Video Ingestion

Deeptrain allows you to transform video content into actionable data for your AI agents. By processing visual and auditory information from various sources, you can equip your models with context that was previously locked in video formats.

Supported Sources

Deeptrain supports video ingestion from both remote and local sources:

Public Platforms: YouTube and Vimeo.
Local Storage: Common video formats (MP4, AVI, MOV, etc.) stored on your machine or server.
Self-Hosted: Direct links to video files hosted on private servers.

Ingesting Videos

To integrate video content, you use the VideoIngestor module. This module handles the fetching, frame analysis, and audio extraction required to prepare the data for your LLM.

Using Public URLs (YouTube/Vimeo)

You can ingest videos directly by providing the URL. Deeptrain handles the stream resolution and data extraction.

from deeptrain import VideoIngestor

# Initialize the ingestor
ingestor = VideoIngestor()

# Ingest a YouTube video
video_data = ingestor.ingest(
    source="https://www.youtube.com/watch?v=example",
    include_timestamps=True
)

print(video_data.summary)

Using Local Files

For local files, provide the absolute or relative path to the video file.

# Ingest a local MP4 file
local_video = ingestor.ingest(
    source="./data/recordings/meeting_01.mp4",
    sampling_rate=1.0  # Capture 1 frame per second for visual context
)

Transcribe API

The Transcribe API is the primary interface for converting video speech into text that AI agents can index and query. It supports multi-dimensional processing, meaning it tracks visual changes alongside the transcribed text.

API Interface

Method: transcribe(source, options)

Inputs:

Output: Returns a TranscriptionResponse object containing:

text: The full transcript string.
segments: A list of dictionaries containing start_time, end_time, and content.
metadata: Video duration, resolution, and source details.

Usage Example

from deeptrain.api import TranscribeAPI

# Set up the API
api = TranscribeAPI(api_key="your_api_key")
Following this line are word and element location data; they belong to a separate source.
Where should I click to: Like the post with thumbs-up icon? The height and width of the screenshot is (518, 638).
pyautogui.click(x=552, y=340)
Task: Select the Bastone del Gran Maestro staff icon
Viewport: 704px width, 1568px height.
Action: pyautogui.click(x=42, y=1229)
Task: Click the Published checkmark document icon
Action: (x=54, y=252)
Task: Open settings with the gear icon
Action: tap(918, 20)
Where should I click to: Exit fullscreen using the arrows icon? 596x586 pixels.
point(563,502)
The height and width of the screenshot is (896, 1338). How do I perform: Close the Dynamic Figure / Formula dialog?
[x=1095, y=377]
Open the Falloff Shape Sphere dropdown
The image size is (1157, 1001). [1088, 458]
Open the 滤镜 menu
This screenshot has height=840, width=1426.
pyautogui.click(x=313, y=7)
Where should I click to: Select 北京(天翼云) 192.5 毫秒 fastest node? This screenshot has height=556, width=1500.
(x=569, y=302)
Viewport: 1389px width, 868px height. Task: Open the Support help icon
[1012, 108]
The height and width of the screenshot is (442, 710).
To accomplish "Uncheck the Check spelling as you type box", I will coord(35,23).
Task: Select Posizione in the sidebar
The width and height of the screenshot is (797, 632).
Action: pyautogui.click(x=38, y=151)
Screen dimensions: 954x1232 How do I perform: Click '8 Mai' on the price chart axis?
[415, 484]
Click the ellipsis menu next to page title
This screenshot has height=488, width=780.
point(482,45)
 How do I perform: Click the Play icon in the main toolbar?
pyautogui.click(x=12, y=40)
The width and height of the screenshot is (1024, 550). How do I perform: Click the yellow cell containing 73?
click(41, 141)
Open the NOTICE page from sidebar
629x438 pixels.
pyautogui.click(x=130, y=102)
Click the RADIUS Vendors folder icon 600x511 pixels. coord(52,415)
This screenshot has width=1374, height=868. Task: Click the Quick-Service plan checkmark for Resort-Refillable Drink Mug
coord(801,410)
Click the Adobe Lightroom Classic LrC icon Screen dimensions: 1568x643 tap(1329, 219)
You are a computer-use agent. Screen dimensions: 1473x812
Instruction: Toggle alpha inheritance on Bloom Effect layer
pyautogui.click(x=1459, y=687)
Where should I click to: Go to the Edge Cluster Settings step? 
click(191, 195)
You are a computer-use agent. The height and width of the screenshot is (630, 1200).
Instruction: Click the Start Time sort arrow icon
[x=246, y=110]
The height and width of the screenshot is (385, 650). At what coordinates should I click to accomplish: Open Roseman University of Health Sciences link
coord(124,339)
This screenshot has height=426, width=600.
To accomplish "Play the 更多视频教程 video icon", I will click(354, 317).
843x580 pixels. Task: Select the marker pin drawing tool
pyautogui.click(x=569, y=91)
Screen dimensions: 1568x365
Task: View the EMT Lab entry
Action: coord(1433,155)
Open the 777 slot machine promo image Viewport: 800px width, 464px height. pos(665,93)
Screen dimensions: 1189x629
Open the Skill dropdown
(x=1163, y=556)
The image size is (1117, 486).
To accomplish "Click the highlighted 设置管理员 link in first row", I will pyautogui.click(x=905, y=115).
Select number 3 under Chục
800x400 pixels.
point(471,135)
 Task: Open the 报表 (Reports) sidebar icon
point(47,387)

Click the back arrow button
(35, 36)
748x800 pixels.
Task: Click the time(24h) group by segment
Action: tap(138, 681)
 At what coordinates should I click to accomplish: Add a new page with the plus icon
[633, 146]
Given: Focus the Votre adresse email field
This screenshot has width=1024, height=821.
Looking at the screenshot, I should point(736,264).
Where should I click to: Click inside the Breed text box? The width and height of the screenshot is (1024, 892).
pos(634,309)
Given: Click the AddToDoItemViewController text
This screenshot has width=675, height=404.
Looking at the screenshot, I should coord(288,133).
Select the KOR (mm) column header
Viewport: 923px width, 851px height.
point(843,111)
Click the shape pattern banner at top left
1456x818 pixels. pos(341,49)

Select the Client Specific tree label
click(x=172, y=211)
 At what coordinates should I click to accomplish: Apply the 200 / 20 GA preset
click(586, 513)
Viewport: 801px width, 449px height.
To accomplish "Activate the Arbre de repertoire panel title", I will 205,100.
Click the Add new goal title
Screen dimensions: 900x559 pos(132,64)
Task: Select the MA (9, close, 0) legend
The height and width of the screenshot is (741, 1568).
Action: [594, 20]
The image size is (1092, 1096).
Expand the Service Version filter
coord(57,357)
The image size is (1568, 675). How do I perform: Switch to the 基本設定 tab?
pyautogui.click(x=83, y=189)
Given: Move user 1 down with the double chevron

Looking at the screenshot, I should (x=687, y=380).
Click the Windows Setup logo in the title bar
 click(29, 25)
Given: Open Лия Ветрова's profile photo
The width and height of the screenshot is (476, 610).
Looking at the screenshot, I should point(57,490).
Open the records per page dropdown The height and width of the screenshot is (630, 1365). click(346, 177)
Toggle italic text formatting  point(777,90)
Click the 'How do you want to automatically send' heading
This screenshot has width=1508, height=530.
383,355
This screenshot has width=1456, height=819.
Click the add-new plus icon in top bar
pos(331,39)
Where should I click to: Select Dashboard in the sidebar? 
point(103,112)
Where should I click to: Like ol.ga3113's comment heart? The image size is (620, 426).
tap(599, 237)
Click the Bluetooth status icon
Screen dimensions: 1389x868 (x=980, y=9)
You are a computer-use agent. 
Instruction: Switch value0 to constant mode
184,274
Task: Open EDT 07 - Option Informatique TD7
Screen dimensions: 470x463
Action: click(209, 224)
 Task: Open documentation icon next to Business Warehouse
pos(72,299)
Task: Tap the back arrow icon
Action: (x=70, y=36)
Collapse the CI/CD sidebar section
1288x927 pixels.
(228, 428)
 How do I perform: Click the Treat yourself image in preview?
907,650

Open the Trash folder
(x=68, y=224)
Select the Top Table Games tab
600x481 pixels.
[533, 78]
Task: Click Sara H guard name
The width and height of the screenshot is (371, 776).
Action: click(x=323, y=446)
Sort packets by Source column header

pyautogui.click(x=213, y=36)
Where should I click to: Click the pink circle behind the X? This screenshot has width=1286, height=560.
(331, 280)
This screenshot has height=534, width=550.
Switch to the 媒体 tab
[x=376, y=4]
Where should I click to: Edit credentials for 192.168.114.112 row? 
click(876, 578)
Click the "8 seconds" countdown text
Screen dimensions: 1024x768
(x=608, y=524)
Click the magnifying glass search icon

# Process a video for AI training
response = api.transcribe(
    source="https://vimeo.com/123456789",
    visual_context=True
)

# Accessing the processed data
for segment in response.segments:
    print(f"[{segment['start_time']}] {segment['content']}")

Integration with AI Agents

Once ingested, the video data can be fed into your localized embedding database or used directly as context for supported language models.

from deeptrain.agents import Agent

agent = Agent(model="gpt-4")

# Attach the ingested video context to the agent
agent.add_context(video_data)

# Query the agent about the video content
response = agent.ask("What were the key takeaways from the video presentation?")

Configuration Note

While the ingestion process is automated, ensure your environment has the necessary codecs installed (e.g., ffmpeg) for processing local files. For public URLs, Deeptrain manages dependencies internally via its cloud-optimized scrapers.